"There is not a doubt in my mind that they are going to do everything they can do to make the Office of Congressional Ethics go away or be ineffective," said Lloyd Leonard, senior director of the League of Women Voters. The nonpartisan group is organizing a press event to call on Republican leadership not to shut down the OCE.
Republicans maintain that the only people publicly calling for the ethics office's elimination are Democrats, referring to the Congressional Black Caucus.
The Office of Congressional Ethics is low on friends – both Democratic and Republican – because according to Leonard, it does its job well, living up to outgoing House Speaker Nancy Pelosi's goal to "drain the swamp" of corruption in the House.
"If you drain the swamp," said Leonard, "all the crocodiles get nervous."
Incoming Speaker of the House John Boehner, R-Ohio, said in the past that he has tried to do all he can to hold members to the highest ethical standards. Yet the Texas congressman voted against the OCE's creation in 2008, and has publicly questioned its effectiveness.
"You can judge our effectiveness based on our work," said Jon Steinman of the Office of Congressional Ethics. "Before there were maybe one or two published ethics reports every decade, and we've published 12 in counting just in this Congress."
In addition, the office has conducted 69 reviews, recommended the House ethics committee take further review in 21 of those cases, and dismissed 17. Beyond numbers, the OCE has cast an uncomfortable spotlight on members. It has also unearthed wrongdoings that would have gone unnoticed, such as those uncovered in the 2008 investigation of the PMA group, a lobby group whose clients received millions in federal "earmarks" after making generous donations to a series of Democratic congressmen.

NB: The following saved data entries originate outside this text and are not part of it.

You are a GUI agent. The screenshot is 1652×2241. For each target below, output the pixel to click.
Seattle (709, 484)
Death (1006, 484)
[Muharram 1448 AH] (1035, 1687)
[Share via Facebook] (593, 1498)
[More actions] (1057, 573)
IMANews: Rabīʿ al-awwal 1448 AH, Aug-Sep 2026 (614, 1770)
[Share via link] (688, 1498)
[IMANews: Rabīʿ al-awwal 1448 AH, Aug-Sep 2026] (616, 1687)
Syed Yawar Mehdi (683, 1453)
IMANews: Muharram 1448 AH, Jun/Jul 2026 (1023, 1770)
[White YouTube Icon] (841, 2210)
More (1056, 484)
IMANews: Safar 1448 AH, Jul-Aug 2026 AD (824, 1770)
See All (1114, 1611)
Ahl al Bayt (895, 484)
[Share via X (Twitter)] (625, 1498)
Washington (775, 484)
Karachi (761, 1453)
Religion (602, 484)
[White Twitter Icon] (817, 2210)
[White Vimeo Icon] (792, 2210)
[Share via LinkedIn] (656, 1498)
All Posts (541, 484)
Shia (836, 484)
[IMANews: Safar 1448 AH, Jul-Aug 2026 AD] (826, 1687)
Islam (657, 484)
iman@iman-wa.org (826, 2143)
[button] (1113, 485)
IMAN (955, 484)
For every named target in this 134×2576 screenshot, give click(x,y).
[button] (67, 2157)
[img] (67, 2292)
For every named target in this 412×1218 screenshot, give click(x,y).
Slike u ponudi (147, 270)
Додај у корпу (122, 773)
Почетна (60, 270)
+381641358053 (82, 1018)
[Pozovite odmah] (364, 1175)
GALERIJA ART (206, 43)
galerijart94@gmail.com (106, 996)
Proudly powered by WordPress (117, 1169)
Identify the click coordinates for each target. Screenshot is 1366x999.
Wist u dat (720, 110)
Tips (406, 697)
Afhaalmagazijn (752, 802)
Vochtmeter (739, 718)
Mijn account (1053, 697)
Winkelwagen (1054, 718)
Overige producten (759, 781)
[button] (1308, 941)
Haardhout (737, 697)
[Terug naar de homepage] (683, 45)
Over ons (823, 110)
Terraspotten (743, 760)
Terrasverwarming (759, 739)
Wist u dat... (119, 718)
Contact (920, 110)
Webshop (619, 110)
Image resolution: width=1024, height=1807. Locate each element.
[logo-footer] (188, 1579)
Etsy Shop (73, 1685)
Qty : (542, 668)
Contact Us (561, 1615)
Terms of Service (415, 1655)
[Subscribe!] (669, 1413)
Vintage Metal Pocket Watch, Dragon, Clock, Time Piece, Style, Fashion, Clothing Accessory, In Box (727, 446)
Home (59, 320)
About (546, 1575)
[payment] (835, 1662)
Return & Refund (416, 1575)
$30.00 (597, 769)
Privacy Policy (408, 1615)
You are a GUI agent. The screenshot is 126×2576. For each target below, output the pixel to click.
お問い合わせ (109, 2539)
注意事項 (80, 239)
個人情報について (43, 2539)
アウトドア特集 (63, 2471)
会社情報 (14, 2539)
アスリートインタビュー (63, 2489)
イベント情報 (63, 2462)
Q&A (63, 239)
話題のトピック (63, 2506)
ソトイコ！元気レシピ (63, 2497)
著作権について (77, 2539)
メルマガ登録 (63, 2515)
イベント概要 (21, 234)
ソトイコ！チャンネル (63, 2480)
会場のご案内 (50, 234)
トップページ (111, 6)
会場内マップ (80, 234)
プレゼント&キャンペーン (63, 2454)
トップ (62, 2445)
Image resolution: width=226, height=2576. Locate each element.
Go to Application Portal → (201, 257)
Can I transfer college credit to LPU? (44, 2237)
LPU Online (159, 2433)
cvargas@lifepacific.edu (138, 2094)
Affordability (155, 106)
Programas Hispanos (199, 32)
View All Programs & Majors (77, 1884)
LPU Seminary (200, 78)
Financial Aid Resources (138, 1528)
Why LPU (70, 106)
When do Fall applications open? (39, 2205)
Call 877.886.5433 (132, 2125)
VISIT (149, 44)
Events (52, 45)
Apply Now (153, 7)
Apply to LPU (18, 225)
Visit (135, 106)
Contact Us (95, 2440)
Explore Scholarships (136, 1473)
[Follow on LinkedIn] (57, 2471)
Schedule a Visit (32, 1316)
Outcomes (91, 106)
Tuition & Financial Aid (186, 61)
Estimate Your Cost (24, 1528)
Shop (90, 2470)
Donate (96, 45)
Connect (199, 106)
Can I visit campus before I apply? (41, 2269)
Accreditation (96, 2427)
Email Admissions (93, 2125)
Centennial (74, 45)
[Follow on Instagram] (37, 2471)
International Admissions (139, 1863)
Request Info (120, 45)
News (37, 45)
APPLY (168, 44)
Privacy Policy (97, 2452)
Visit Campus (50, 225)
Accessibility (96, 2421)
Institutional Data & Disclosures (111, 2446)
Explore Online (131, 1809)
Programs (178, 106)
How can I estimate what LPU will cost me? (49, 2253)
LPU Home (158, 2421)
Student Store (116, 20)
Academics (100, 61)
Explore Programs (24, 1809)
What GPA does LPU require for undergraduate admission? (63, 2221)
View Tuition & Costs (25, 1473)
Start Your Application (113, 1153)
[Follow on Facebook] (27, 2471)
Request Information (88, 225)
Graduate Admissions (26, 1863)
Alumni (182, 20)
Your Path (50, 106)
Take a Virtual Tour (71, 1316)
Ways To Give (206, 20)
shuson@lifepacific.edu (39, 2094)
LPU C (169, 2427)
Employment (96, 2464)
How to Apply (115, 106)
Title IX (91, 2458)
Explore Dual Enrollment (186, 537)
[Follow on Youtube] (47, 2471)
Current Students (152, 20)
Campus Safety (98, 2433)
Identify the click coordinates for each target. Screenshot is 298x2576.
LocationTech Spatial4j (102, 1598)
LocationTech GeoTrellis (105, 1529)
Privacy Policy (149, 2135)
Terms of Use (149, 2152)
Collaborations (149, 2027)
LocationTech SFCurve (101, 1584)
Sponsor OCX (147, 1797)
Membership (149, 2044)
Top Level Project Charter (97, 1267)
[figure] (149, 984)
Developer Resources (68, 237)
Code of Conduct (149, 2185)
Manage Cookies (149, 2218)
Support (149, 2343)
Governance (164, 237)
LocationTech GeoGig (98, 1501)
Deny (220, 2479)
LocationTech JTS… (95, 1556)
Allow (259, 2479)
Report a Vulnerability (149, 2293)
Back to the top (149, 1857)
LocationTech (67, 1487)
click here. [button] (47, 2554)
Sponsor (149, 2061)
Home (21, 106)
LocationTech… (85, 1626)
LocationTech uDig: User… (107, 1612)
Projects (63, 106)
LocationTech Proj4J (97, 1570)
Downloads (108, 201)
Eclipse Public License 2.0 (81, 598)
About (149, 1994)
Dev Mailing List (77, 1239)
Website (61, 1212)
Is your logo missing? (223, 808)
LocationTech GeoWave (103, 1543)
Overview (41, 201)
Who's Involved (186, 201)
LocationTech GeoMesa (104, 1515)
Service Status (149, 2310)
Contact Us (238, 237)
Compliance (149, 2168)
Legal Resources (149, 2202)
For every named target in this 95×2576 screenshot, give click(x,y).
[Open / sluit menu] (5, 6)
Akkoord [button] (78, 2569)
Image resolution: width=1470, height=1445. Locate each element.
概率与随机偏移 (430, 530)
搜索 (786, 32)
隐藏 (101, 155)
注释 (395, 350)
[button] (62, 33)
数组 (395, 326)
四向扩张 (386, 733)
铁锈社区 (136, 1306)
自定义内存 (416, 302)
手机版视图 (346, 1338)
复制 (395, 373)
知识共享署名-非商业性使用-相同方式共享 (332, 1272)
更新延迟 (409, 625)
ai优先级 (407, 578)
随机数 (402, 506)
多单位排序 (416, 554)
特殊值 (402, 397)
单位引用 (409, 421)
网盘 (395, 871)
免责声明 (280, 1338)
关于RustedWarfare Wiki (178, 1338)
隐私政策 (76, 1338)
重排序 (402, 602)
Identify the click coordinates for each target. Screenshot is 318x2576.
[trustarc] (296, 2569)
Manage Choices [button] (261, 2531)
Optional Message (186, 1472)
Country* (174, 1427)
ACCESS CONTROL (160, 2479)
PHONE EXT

Nonpartisan groups believe bolstering the Office of Congressional Ethics would be the best way to ensure Washington does not relapse to business as usual.
"It would be helpful for them to have subpoena power, and we should have some entity like this over in the Senate," said Ellis, of Taxpayers for Common Sense. The authority to issue subpoenas is currently under the clout of the House ethics committee.
The Office of Congressional Ethics did have some friends in Congress, among them Rep. Jeff Flake, R-Ariz. Flake has publicly supported the ethics committee in the past, but now he is keeping his views to himself. ABC News asked the congressman about the OCE's impact so far, and whether he wants the see the office in action next year.
"We're going to hold off on weighing in on this until we have a clearer idea of what [the] OCE's status is in the next Congress," Flake's representatives said.
The Office of Congressional Ethics would also like a clearer idea of its future role under GOP leadership. For now, however, the only thing that seems certain, is the uncertainty of the OCE's fate come January.